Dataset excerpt
● ● ●

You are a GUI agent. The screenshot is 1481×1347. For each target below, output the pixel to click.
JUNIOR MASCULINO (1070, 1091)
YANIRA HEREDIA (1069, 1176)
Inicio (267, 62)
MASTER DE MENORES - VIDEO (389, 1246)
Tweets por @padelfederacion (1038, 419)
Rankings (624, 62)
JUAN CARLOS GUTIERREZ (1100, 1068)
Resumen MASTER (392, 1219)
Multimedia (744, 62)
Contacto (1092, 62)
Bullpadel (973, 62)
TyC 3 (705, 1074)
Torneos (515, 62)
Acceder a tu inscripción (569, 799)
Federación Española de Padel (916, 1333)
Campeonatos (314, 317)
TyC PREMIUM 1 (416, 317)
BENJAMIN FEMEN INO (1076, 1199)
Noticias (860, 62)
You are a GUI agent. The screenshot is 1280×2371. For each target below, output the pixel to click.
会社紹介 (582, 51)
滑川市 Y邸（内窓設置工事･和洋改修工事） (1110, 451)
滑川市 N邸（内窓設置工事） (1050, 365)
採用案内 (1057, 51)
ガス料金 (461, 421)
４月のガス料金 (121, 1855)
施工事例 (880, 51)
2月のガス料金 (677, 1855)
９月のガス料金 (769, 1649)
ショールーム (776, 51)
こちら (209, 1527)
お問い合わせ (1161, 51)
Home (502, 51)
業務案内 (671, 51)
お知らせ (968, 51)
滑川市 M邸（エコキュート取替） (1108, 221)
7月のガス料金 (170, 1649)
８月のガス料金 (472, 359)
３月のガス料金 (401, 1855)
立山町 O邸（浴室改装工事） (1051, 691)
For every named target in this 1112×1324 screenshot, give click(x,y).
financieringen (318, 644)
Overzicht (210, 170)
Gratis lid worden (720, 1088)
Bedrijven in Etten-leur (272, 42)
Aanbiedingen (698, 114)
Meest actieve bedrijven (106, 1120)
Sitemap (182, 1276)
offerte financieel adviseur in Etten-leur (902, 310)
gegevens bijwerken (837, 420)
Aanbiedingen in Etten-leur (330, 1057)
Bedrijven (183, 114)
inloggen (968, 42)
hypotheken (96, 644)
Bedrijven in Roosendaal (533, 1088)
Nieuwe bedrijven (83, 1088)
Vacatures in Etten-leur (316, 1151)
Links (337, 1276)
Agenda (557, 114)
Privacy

● ● ●

> [STATED TASK] Please rewrite the records from the first line through the line with "Home (502, 51)", keeping every request and increasing each coordinate in the answers by 50.

> [TASK RESPONSE]
You are a GUI agent. The screenshot is 1481×1347. For each target below, output the pixel to click.
JUNIOR MASCULINO (1120, 1141)
YANIRA HEREDIA (1119, 1226)
Inicio (317, 112)
MASTER DE MENORES - VIDEO (439, 1296)
Tweets por @padelfederacion (1088, 469)
Rankings (674, 112)
JUAN CARLOS GUTIERREZ (1150, 1118)
Resumen MASTER (442, 1269)
Multimedia (794, 112)
Contacto (1142, 112)
Bullpadel (1023, 112)
TyC 3 (755, 1124)
Torneos (565, 112)
Acceder a tu inscripción (619, 849)
Federación Española de Padel (966, 1383)
Campeonatos (364, 367)
TyC PREMIUM 1 (466, 367)
BENJAMIN FEMEN INO (1126, 1249)
Noticias (910, 112)
You are a GUI agent. The screenshot is 1280×2371. For each target below, output the pixel to click.
会社紹介 (632, 101)
滑川市 Y邸（内窓設置工事･和洋改修工事） (1160, 501)
滑川市 N邸（内窓設置工事） (1100, 415)
採用案内 (1107, 101)
ガス料金 (511, 471)
４月のガス料金 (171, 1905)
施工事例 (930, 101)
2月のガス料金 (727, 1905)
９月のガス料金 (819, 1699)
ショールーム (826, 101)
こちら (259, 1577)
お問い合わせ (1211, 101)
Home (552, 101)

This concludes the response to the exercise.